Description of the task: Beginning with the first line, please repeat the entries exactly and end on the line that contains "doen (1278, 865)".

[Stored data entries]
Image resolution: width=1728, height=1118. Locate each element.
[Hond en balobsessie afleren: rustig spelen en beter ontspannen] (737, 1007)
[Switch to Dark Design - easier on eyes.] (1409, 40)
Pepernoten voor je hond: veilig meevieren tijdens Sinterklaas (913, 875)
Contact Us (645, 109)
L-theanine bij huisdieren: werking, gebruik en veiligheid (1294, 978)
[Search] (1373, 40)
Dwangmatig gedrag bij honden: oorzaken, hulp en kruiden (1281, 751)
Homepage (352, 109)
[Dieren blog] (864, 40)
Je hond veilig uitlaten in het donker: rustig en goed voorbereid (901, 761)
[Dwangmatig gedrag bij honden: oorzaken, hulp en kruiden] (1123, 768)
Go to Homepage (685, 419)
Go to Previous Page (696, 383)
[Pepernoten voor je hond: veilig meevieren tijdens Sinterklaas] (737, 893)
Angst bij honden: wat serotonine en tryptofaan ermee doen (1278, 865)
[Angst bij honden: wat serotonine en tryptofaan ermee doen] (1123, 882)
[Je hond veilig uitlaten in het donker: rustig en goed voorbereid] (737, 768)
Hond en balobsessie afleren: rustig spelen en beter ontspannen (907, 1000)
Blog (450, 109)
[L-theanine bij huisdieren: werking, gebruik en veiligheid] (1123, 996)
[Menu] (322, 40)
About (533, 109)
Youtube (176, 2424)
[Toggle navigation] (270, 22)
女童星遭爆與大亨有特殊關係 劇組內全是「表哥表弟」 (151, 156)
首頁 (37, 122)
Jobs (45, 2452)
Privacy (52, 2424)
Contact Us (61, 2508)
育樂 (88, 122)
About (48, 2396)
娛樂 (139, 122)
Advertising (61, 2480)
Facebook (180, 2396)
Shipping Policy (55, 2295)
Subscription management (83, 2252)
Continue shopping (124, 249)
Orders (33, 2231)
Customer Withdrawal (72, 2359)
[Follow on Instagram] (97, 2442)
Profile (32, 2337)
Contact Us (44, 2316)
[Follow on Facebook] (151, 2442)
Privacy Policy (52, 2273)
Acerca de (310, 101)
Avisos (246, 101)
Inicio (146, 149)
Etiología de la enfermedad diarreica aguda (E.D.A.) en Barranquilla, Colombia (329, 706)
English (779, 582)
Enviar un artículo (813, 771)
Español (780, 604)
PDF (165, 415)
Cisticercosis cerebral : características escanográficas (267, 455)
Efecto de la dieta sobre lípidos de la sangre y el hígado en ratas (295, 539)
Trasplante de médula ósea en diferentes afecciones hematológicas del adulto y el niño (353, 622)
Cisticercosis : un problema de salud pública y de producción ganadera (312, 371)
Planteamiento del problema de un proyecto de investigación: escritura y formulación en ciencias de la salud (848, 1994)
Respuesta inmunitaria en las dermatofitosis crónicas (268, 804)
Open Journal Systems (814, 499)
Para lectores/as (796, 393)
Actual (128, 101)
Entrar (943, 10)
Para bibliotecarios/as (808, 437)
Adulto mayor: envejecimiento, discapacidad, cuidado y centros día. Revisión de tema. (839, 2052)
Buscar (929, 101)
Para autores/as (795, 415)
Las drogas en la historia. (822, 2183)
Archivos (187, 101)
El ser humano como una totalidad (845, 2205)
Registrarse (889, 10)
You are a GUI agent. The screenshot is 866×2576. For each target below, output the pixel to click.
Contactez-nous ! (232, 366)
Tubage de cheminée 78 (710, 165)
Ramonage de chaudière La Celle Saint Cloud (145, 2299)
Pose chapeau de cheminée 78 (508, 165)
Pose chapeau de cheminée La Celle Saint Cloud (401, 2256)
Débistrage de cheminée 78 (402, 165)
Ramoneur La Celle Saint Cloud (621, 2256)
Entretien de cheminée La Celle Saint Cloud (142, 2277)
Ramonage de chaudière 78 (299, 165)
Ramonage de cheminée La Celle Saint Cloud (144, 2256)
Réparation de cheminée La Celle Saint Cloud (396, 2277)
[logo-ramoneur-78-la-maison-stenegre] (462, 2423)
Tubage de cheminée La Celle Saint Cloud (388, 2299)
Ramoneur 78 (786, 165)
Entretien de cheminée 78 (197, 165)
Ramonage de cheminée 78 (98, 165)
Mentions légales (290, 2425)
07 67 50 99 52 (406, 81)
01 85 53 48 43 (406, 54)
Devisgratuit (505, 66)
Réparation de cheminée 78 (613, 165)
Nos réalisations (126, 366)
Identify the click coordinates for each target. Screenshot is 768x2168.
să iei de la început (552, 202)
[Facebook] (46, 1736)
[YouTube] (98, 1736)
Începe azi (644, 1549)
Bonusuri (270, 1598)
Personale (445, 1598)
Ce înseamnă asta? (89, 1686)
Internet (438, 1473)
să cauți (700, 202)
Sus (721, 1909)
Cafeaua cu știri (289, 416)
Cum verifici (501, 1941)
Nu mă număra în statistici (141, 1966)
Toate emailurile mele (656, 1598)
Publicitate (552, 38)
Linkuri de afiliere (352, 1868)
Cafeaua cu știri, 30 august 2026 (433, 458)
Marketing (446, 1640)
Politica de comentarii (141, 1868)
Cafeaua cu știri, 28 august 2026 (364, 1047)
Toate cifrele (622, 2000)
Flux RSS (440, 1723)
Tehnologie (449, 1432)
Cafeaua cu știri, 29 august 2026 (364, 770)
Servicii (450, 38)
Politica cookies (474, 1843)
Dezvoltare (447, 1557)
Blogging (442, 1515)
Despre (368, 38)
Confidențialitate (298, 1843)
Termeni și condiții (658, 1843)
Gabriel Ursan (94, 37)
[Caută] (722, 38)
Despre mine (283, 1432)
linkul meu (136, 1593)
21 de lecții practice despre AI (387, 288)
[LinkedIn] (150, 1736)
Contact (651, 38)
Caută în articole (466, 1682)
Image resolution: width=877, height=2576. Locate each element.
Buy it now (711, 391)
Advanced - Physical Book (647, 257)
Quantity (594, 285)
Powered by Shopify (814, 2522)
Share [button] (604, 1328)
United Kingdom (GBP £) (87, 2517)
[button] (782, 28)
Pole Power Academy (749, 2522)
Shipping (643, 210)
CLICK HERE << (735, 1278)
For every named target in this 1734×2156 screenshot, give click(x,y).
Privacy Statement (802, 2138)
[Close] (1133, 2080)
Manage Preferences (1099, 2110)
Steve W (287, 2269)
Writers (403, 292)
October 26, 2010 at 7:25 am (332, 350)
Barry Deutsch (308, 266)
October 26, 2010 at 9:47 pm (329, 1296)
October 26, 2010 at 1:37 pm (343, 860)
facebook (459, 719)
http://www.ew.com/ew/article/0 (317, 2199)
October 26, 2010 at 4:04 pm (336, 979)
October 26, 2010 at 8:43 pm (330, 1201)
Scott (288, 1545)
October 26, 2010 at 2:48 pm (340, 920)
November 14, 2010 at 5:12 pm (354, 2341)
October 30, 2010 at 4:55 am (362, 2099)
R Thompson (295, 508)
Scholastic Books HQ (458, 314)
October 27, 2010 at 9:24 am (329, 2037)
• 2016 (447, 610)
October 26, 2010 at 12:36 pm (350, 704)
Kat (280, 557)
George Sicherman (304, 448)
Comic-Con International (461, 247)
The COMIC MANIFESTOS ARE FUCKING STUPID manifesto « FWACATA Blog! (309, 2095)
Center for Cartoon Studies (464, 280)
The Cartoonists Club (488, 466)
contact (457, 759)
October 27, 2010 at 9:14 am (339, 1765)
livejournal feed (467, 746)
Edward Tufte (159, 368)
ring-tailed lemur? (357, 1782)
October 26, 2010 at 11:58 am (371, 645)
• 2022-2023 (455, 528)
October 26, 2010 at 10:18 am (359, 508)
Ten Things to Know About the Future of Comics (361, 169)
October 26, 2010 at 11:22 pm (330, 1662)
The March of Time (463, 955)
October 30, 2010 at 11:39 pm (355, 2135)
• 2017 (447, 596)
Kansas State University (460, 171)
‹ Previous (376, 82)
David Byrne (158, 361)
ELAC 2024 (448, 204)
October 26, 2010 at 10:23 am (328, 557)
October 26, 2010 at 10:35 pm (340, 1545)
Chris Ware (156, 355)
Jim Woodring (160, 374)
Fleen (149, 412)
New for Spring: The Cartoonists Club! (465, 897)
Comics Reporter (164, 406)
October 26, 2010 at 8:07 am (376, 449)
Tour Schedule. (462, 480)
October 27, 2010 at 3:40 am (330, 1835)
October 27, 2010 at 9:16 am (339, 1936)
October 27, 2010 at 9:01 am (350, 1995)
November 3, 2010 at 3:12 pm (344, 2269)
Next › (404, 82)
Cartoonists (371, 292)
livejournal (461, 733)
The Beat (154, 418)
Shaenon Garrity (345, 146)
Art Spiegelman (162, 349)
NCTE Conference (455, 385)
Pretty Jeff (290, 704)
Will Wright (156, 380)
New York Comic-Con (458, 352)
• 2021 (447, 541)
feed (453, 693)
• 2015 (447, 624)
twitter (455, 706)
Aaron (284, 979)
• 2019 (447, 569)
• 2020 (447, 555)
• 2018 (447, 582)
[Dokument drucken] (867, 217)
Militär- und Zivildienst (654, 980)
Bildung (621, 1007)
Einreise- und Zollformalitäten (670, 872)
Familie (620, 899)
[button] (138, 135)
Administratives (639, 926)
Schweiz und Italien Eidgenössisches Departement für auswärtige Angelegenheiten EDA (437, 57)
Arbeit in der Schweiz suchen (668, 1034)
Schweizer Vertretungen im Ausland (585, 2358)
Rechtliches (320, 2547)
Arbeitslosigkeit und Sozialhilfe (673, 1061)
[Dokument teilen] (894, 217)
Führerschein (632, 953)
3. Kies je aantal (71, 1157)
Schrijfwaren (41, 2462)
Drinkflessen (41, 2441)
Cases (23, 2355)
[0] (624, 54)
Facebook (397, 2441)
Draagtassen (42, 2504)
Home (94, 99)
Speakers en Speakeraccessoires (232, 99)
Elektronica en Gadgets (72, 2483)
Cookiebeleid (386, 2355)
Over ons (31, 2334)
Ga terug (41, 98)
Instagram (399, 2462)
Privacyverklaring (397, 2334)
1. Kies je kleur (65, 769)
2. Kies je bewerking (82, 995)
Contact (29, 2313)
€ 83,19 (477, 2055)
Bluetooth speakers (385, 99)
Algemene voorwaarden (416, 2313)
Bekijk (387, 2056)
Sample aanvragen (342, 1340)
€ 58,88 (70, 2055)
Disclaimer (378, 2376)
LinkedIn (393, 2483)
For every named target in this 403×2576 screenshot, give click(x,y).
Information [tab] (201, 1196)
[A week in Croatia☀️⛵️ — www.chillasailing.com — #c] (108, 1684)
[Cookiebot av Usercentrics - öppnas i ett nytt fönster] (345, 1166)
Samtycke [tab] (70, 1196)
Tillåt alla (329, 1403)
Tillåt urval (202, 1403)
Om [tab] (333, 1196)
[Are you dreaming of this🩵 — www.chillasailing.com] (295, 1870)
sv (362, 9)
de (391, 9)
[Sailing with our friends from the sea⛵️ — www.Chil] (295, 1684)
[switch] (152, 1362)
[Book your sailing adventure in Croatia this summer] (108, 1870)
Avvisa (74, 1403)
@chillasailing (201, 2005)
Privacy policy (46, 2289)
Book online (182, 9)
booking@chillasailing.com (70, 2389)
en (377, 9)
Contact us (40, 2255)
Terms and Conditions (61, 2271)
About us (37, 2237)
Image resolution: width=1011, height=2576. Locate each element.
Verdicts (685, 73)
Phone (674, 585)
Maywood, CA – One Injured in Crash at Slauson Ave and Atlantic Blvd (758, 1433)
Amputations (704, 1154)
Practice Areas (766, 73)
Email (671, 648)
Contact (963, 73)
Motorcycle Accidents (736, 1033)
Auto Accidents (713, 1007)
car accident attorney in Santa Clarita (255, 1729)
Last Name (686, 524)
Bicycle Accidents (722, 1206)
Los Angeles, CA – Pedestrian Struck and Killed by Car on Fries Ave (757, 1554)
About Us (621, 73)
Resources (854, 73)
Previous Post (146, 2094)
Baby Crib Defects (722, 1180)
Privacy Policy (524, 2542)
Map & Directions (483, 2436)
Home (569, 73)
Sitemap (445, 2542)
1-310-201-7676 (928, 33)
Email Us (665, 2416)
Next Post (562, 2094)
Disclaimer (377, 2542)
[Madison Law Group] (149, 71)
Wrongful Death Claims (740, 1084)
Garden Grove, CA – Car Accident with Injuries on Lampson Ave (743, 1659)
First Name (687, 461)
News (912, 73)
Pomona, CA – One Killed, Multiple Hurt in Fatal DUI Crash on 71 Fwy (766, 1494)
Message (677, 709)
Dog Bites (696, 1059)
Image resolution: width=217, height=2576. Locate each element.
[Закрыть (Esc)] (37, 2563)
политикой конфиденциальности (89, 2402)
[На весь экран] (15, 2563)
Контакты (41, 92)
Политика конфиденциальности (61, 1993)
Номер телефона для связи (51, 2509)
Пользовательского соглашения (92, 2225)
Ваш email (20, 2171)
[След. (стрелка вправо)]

Written solution:
Image resolution: width=1728, height=1118. Locate each element.
[Hond en balobsessie afleren: rustig spelen en beter ontspannen] (737, 1007)
[Switch to Dark Design - easier on eyes.] (1409, 40)
Pepernoten voor je hond: veilig meevieren tijdens Sinterklaas (913, 875)
Contact Us (645, 109)
L-theanine bij huisdieren: werking, gebruik en veiligheid (1294, 978)
[Search] (1373, 40)
Dwangmatig gedrag bij honden: oorzaken, hulp en kruiden (1281, 751)
Homepage (352, 109)
[Dieren blog] (864, 40)
Je hond veilig uitlaten in het donker: rustig en goed voorbereid (901, 761)
[Dwangmatig gedrag bij honden: oorzaken, hulp en kruiden] (1123, 768)
Go to Homepage (685, 419)
Go to Previous Page (696, 383)
[Pepernoten voor je hond: veilig meevieren tijdens Sinterklaas] (737, 893)
Angst bij honden: wat serotonine en tryptofaan ermee doen (1278, 865)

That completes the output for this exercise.